Конечно же, байопики – это нечто успокаивающее: было и прошло. Но байопики нынешней каннской программы не были похожи на колыбельные. Их обилие свидетельствовало скорее о попытке аккумулировать в конкретных исторических характерах ту живую энергию прошлого, которая помогает искать нестандартные, небанальные решения в самых разных сегодняшних обстоятельствах. Картины Кена Лоуча и Майка Ли свежи и оригинальны именно интерпретацией характеров, предъявлением персонажей, которые способны сами создавать правила игры – иногда даже на пустом месте, с нуля.

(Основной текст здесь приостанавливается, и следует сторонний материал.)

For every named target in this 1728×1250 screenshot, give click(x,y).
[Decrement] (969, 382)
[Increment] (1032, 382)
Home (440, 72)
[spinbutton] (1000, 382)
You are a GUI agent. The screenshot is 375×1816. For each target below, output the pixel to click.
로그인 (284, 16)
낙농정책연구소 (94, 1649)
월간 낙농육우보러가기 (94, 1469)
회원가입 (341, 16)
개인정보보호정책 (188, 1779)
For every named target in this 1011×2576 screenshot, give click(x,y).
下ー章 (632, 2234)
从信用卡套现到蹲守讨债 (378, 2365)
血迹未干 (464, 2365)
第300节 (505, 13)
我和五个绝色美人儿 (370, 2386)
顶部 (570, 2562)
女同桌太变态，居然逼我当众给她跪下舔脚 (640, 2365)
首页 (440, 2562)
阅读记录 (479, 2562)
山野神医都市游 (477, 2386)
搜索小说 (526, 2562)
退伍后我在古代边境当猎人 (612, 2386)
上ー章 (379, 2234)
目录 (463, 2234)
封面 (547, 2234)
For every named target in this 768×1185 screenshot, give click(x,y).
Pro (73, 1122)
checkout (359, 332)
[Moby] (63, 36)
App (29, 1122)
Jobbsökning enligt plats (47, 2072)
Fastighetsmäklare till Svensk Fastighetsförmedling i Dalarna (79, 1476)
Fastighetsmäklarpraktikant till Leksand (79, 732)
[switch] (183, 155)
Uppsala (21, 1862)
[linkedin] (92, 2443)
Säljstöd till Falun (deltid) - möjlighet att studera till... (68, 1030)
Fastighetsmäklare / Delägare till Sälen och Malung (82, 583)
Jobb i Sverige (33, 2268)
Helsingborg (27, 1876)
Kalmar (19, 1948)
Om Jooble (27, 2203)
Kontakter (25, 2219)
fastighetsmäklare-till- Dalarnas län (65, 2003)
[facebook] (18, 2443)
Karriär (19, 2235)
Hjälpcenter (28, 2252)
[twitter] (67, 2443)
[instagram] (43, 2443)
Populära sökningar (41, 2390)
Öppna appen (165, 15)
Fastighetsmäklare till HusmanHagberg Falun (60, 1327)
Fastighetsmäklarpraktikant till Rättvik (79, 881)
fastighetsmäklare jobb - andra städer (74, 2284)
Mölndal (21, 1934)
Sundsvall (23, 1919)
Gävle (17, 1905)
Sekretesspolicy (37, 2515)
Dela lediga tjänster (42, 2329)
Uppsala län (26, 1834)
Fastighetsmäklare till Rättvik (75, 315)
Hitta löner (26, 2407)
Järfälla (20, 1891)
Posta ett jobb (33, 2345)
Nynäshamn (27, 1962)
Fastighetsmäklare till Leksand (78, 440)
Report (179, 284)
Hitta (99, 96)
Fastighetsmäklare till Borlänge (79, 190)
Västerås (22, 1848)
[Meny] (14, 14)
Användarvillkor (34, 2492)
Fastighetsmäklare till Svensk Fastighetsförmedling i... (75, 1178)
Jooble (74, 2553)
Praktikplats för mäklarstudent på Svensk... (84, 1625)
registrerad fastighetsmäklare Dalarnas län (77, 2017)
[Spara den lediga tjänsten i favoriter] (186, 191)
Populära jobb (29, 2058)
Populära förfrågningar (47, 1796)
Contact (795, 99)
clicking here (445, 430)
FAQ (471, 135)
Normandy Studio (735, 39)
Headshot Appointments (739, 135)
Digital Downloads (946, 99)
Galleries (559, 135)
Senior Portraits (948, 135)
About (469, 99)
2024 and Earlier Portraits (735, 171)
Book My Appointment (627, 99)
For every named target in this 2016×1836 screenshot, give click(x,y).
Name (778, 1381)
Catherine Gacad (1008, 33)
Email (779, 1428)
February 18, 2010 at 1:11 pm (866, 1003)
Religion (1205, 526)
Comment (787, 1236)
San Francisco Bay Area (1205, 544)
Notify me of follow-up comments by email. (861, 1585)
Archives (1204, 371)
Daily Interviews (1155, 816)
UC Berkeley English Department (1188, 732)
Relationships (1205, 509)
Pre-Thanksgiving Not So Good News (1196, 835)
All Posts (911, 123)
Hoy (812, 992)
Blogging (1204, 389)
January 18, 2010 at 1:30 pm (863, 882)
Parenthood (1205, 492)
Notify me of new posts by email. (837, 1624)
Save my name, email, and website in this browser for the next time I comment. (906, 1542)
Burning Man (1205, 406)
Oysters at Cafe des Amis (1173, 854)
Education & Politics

А. Плахов. В общем, если вернуться к противостоянию «академиков» и «варваров», «тех, кто взрывает», то внешне программа этого года выглядит все-таки как победа академизма. Но, может быть, в каком-то смысле это именно экологический подход. Стремление сохранить все виды. Недаром возникает тема животного мира. Некая «Красная книга» кинематографа.
Д. Дондурей. В каком-то смысле даже Уильям Тёрнер похож на дикое животное…
А. Плахов. Ничего плохого в этом не вижу. Наверное, сегодня это зачем-то нужно. Зачем? Узнаем в следующем году.